CKE dziurawa jak ser. Po egzaminie z polskiego, wyciekły odpowiedzi z matury z matematyki
Egzamin maturalny z matematyki to kolejna wpadka Centralnej Komisji Egzaminacyjnej. Wczoraj wyciekł arkusz z języka polskiego, dziś wcześniej znane były odpowiedzi z matematyki.
Odpowiedzi pojawiły się na Wykopie już po godzinie 7:00. Wpis wprawdzie został usunięty, ale zostały ślady.
Na Twitterze krąży też kartka z odpowiedziami. Według użytkowników serwisu, odpowiedzi się zgadzają. Co ciekawe, część, która potwierdziła zgodność przecieku, zdążyła już skasować swoje wpisy.

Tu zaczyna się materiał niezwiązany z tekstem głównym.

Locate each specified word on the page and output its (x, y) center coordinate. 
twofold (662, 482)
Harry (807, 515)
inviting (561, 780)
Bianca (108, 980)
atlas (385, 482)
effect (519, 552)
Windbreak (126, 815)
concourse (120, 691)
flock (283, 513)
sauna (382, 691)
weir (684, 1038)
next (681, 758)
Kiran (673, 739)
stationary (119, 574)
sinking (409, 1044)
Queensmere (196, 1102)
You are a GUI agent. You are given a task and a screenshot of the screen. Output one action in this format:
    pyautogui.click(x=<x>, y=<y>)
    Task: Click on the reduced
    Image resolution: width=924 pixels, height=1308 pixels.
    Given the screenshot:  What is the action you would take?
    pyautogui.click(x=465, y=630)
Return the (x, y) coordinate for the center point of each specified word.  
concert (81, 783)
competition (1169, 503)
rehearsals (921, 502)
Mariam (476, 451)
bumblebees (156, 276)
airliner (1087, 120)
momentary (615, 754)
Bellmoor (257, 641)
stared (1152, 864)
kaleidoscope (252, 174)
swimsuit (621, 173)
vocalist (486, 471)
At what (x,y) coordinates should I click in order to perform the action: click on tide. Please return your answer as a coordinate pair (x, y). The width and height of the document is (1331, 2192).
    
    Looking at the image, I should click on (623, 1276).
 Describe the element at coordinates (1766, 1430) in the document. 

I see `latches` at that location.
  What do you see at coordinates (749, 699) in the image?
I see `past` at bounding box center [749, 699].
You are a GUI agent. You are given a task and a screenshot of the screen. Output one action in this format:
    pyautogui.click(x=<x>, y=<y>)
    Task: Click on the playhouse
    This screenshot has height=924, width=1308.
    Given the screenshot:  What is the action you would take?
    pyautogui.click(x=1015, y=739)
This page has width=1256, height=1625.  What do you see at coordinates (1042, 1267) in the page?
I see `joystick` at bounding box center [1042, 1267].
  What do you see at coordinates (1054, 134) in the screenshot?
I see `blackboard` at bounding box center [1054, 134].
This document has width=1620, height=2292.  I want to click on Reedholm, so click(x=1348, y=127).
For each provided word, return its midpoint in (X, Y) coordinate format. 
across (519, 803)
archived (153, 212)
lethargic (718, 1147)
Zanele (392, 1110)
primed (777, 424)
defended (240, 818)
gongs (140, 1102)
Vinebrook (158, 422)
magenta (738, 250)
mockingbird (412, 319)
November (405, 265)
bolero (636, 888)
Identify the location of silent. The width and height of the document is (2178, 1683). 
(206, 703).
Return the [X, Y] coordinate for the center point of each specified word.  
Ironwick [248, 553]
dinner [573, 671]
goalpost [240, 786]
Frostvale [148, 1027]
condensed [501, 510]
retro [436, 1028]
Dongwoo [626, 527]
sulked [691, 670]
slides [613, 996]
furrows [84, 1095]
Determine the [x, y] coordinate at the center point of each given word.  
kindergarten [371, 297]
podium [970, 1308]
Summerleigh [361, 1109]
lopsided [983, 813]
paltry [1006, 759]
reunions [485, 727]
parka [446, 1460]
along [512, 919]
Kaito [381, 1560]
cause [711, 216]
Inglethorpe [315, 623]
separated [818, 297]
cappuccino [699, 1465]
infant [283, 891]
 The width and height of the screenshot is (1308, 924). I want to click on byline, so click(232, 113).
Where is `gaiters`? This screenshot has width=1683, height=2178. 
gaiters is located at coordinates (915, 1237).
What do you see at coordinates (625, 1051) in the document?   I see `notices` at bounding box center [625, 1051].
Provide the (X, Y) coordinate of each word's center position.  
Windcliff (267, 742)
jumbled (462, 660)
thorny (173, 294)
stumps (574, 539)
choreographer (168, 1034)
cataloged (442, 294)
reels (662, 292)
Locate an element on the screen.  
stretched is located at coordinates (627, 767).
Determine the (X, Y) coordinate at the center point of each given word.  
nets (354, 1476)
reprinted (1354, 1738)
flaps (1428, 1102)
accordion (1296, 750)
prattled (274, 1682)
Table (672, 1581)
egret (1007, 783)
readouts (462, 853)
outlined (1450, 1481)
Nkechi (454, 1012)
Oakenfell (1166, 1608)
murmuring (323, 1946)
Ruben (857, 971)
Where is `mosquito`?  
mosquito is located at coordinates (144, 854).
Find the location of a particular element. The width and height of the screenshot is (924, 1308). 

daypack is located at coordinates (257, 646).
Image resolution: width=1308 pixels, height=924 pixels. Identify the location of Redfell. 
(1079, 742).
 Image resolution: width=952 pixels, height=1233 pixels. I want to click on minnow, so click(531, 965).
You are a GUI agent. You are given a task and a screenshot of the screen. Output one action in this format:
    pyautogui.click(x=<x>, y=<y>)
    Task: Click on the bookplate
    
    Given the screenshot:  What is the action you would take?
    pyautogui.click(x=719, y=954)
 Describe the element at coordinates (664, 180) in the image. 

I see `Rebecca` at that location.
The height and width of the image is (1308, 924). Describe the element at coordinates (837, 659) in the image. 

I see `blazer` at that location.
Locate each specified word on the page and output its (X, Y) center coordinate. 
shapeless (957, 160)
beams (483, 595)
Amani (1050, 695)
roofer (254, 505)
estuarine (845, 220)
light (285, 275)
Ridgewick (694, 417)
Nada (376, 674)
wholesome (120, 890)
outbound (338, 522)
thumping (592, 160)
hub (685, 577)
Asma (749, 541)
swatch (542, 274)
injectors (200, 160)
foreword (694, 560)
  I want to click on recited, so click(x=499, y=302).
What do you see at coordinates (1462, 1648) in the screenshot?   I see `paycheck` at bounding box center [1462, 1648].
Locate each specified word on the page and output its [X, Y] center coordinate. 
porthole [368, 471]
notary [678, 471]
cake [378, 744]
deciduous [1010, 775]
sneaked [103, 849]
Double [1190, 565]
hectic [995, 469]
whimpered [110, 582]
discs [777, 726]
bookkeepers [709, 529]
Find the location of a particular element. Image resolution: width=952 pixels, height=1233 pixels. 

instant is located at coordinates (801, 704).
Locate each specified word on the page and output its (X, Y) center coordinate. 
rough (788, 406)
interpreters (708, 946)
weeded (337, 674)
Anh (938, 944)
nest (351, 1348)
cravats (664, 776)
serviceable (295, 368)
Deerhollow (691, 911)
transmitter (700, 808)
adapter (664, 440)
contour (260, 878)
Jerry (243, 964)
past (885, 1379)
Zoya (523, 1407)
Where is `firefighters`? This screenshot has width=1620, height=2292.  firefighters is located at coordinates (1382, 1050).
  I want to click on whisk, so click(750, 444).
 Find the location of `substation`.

Tematy maturalne wyciekły też przed egzaminem z języka polskiego
Trendy Google pokazały, że już w poniedziałkowy poranek po godzinie 7:00 odnotowano na Podlasiu nagły wzrost wyszukiwań fraz „ambicja”, „ambicja lalka” i „lalka ambicja”. Rzecz jasna „Lalka” była jednym z możliwych wyborów na rozprawce.
Marcin Smolik, szef CKE, zapowiedział zgłoszenie sprawy na policję. Mimo że CKE nie wyklucza wycieku, to gdyby został potwierdzony, egzamin powtórzony zostałby jedynie w szkole, do której doszło do przecieku, a nie w całym kraju.
W przypadku egzaminu z matematyki nie da się jednocześnie wskazać źródła wycieku. O ile Trendy Google wskazały wzrost zainteresowania tematami z „Lalki” na Podlasiu, tak w przypadku dzisiejszego egzaminu odpowiedzi krążyły po Wykopie i Twitterze.
Wyciek tematów maturalnych to najwyraźniej nowa tradycja. Podobnie było rok temu, a przeciek również udało się zaobserwować w Trendach Google. Tak, też chodziło o Podlasie - polską stolicę maturalnych wycieków.